My Focus on Documentary Photography

Like I said in the previous blog post, I would explore my main area of focus in photography, which is documentary photography.

This is something that I have been doing, in a sense, for several years now. Ironically I started out in it by doing the very thing I criticize now, which is creating my own contexts and narrative for people or domestic spaces. I had a rather intense passion for writing when I was younger, which seemed to have manifested in my earlier pieces.

I think like many photography students, or just university students in general for that fact, you become exposed to many more cultures and in turn, become more aware of the issues that face our society as a whole. I think that the only difference is that if you focus your efforts in documentary photography, your focusing your efforts on documenting these types of things.

Like many people, during this time, I became much more left leaning than I originally had, 'radicalized' if you will, and it results in an altered perception of things you previously thought you understood. To photograph people, and to discuss people, there needs to a certain level of abstinence. If you're going to document cultural and political events, you need to understand that your role as a photographer is to be completely neutral. If you begin to photograph a right wing event and then say "well I support the left, so this whole event was actually stupid", then you're not taking photographs of a right wing event, you're merely satirising an event for your own gain. If an event satirises itself, and if the people make themselves appear as idiots, then fair game. But personally, I don't think its within a documentary photographer to decide, based off their own opinions, what is and isn't truth. Because that feels like it treads more along the lines of propaganda in a sense.

This realisation of how I interpreted photography ultimately changed how I created my projects within this genre of it. I realised there was a region I could photograph without it slipping into all those political rabbit holes and that is observation of my family. Which sounds like the cheap route out, but I promise it's not. The brilliant thing about photographing your own personal lives is that its a situation that whilst it may have common experiences that lots of families encounter, the perception of that experience is entirely unique to you. So with that, you're able to document it in whichever way you see fit. Documentary photography is a way of documenting life, but it is also a canvas to documenting how we live that life and the experiences that come from that way of living.

My one problem with photographing my own family is that I often use the worse moments as a template for my work, which makes me an opportunist in this regard. Whilst I see it as photographing moments of extreme change within these confines, it is still a case of waiting for those things to happen. It is also a case to make that whilst I don't necessarily want these things to happen, I am also aware that sooner or later they will, and then for me to understand these situations, I will feel the need to shoot them.

▶ Information provided:
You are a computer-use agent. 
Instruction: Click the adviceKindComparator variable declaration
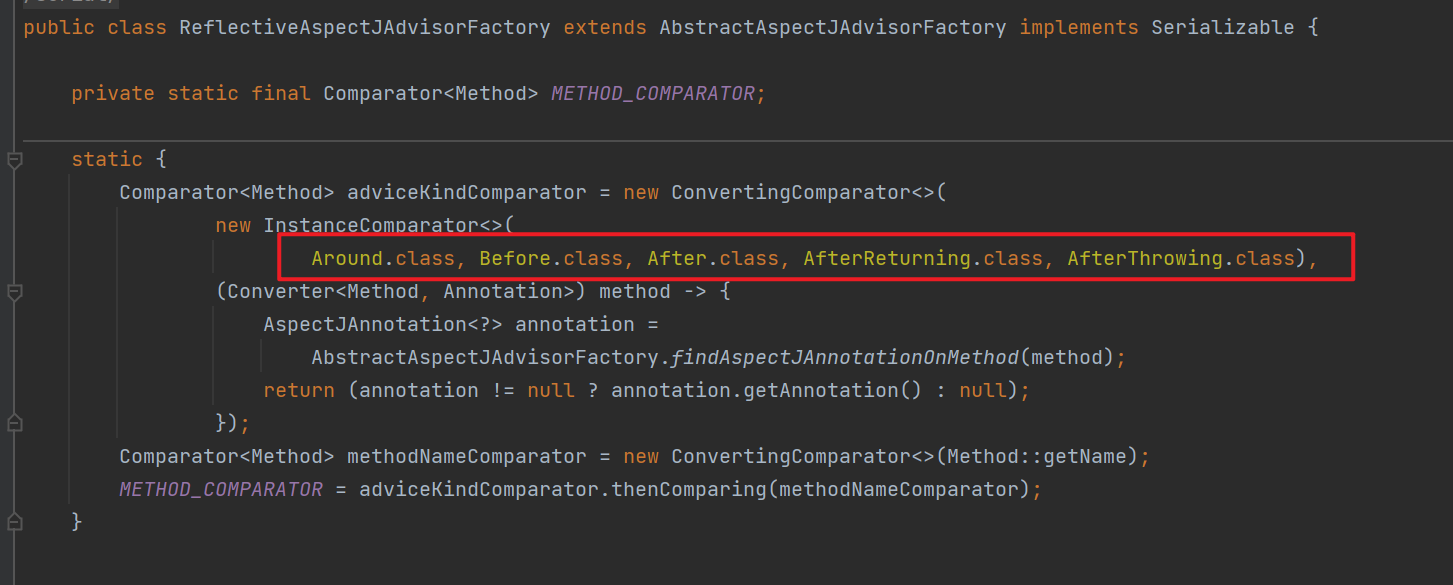point(466,192)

▶ Short problem:
Rewrite the passage of the documentary photography post starting at "This is something" and ending at "types of things.", with "passion" replaced by "enthusiasm".

▶ Task answer:
This is something that I have been doing, in a sense, for several years now. Ironically I started out in it by doing the very thing I criticize now, which is creating my own contexts and narrative for people or domestic spaces. I had a rather intense enthusiasm for writing when I was younger, which seemed to have manifested in my earlier pieces.

I think like many photography students, or just university students in general for that fact, you become exposed to many more cultures and in turn, become more aware of the issues that face our society as a whole. I think that the only difference is that if you focus your efforts in documentary photography, your focusing your efforts on documenting these types of things.